** Opening RAW DATA block **

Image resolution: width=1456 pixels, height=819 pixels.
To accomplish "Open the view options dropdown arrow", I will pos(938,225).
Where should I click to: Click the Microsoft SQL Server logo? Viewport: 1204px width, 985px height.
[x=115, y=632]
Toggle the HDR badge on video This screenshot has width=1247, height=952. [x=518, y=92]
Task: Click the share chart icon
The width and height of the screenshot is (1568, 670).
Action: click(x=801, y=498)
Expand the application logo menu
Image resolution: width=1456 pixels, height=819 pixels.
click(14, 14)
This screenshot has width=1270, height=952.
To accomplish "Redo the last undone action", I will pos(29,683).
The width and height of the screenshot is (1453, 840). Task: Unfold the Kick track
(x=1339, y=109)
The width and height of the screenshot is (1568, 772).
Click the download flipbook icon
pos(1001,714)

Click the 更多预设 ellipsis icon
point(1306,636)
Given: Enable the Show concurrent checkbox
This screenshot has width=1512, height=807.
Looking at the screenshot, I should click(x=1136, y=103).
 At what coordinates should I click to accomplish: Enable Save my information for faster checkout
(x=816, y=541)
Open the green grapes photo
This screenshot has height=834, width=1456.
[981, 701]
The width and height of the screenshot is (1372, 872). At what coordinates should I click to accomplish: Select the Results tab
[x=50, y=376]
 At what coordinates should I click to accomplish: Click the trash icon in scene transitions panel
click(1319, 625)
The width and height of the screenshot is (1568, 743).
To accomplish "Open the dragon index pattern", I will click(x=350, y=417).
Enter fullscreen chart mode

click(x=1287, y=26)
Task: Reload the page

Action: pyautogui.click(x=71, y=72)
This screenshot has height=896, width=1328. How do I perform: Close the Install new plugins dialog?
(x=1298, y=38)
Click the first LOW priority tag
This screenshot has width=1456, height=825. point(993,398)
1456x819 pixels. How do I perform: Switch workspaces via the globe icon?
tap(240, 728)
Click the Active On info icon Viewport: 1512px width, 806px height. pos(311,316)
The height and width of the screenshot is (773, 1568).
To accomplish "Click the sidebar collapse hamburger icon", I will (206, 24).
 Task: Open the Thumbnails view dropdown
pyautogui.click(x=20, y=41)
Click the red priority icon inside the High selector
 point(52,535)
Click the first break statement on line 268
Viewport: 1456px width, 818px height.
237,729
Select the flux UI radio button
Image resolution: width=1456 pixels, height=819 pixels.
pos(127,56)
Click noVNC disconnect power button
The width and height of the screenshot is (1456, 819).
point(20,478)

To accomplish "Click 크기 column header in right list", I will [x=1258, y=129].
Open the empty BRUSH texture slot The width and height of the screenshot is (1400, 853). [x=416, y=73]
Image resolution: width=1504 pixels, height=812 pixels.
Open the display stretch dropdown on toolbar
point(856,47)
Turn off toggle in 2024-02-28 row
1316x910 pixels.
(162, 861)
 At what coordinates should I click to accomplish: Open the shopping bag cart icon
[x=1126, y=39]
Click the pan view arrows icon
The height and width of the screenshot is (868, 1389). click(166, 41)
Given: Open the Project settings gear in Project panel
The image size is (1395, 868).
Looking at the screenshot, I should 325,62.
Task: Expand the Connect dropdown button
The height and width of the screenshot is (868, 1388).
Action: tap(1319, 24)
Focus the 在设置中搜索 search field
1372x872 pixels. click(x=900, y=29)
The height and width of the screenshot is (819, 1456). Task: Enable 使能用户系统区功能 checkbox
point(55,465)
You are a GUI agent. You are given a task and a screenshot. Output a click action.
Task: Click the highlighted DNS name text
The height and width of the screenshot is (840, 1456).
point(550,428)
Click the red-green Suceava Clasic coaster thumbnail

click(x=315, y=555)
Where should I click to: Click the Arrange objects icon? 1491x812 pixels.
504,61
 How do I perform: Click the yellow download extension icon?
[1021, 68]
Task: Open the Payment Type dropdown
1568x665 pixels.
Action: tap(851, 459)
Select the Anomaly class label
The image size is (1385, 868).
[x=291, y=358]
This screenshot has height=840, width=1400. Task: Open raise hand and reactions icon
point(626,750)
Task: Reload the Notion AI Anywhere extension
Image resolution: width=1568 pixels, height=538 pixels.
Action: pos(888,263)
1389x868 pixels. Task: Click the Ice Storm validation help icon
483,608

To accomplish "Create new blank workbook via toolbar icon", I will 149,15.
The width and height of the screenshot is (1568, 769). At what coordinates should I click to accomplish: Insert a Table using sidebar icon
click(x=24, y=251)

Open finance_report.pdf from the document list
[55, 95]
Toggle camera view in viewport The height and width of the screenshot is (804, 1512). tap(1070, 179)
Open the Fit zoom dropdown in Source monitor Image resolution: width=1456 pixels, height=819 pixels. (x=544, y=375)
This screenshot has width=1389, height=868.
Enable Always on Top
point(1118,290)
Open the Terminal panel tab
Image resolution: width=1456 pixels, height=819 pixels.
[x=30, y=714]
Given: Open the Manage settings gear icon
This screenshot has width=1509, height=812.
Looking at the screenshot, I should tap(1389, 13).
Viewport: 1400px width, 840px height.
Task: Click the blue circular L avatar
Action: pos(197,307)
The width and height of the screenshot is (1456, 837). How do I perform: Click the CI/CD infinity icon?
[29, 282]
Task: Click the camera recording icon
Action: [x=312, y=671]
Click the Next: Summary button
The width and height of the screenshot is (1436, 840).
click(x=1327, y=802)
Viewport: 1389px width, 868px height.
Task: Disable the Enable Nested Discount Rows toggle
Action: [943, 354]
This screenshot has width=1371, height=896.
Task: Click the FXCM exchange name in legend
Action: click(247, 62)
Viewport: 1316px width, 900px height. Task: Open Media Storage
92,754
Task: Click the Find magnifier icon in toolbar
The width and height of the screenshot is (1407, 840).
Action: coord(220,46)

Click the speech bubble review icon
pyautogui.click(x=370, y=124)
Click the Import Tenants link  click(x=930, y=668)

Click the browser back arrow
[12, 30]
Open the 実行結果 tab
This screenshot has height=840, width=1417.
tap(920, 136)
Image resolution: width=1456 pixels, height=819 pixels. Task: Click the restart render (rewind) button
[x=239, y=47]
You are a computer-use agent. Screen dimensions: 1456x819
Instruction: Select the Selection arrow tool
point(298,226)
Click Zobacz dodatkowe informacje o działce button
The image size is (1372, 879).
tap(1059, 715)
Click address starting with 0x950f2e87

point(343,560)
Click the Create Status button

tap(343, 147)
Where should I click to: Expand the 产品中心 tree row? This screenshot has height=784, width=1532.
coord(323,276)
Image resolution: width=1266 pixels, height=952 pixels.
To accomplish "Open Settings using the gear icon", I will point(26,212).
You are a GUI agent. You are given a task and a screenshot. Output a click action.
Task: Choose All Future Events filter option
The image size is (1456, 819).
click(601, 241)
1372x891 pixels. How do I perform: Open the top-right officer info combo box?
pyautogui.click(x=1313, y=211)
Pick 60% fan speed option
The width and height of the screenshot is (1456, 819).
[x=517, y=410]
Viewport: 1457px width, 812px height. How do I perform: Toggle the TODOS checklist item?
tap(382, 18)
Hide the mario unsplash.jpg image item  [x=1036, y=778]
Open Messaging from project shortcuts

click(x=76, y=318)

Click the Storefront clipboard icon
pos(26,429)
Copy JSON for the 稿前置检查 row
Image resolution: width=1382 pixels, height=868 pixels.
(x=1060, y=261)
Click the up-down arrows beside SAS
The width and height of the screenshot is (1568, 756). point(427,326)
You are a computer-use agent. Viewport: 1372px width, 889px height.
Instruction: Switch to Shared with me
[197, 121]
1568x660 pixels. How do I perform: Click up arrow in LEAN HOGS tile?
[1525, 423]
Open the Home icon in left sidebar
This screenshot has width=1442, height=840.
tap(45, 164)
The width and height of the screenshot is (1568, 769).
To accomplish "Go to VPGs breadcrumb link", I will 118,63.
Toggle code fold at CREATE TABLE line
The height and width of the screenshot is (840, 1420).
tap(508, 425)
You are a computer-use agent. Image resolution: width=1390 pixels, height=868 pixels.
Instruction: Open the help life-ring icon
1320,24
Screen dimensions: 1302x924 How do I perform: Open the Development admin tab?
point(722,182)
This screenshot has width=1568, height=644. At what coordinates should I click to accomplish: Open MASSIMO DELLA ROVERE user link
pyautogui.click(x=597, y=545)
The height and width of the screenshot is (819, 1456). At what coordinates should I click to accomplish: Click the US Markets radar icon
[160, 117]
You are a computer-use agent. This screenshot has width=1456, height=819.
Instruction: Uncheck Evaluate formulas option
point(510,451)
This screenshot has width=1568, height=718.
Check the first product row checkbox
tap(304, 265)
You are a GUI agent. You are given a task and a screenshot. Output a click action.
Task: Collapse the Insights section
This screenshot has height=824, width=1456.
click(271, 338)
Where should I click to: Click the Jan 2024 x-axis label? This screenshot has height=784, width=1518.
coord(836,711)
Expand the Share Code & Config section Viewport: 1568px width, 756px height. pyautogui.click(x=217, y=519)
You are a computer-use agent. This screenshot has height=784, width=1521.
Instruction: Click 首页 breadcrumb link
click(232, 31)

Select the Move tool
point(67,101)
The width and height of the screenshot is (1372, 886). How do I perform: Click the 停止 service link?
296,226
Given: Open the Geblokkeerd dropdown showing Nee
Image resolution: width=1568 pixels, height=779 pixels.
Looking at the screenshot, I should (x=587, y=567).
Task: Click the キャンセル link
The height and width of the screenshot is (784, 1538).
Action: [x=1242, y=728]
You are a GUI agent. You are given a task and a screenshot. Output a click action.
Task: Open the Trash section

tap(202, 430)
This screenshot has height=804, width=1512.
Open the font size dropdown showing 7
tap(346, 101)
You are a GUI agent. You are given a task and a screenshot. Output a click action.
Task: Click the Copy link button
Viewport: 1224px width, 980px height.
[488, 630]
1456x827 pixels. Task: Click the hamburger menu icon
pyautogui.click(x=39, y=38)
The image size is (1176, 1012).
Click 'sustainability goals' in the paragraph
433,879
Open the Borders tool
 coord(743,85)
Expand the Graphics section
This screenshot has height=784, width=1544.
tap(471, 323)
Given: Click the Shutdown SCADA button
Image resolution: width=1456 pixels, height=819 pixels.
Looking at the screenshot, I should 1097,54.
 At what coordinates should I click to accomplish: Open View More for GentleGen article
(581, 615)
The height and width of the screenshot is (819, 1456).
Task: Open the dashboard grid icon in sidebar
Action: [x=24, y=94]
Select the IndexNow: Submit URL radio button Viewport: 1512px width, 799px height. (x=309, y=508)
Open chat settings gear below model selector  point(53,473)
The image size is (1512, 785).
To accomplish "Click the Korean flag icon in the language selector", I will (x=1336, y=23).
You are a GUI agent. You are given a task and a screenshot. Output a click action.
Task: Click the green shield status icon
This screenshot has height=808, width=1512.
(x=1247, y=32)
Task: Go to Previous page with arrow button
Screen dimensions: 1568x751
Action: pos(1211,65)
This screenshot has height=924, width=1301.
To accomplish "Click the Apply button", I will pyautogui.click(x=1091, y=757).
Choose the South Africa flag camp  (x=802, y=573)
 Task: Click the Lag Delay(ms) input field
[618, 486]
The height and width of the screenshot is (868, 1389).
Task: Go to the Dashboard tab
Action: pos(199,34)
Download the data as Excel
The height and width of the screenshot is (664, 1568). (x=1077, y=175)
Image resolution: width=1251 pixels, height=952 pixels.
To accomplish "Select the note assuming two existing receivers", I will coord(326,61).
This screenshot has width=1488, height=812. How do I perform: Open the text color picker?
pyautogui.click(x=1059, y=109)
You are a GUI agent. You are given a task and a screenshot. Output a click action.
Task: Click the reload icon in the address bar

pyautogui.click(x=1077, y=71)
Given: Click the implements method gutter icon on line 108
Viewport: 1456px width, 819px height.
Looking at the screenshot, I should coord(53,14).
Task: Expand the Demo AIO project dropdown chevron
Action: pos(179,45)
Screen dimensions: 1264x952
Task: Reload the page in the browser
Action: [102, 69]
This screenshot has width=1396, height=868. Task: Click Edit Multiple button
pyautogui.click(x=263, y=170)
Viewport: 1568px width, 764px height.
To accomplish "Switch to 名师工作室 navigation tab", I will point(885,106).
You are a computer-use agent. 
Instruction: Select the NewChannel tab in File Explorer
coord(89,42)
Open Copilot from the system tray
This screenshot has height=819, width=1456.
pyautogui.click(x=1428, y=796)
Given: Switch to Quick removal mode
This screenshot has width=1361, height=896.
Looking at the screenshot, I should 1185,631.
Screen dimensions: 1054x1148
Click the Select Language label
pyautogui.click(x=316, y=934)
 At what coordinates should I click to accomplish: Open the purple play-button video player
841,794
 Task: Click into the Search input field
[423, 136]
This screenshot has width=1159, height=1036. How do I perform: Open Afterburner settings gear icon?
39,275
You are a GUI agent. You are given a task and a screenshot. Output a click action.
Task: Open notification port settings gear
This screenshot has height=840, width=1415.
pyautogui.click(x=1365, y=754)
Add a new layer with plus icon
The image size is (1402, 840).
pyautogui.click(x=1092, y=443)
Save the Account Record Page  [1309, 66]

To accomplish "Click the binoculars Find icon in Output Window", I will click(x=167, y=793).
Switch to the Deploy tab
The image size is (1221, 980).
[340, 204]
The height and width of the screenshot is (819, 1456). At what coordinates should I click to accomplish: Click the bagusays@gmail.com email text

** Closing RAW DATA block **

- [PROBLEM REQUIREMENTS] Nothing before the line holding "Task: Open notification port settings gear" belongs in the answer. Repeat that line and the rest of the listing exactly.

- [PROBLEM SOLUTION]
Task: Open notification port settings gear
This screenshot has height=840, width=1415.
pyautogui.click(x=1365, y=754)
Add a new layer with plus icon
The image size is (1402, 840).
pyautogui.click(x=1092, y=443)
Save the Account Record Page  [1309, 66]

To accomplish "Click the binoculars Find icon in Output Window", I will click(x=167, y=793).
Switch to the Deploy tab
The image size is (1221, 980).
[340, 204]
The height and width of the screenshot is (819, 1456). At what coordinates should I click to accomplish: Click the bagusays@gmail.com email text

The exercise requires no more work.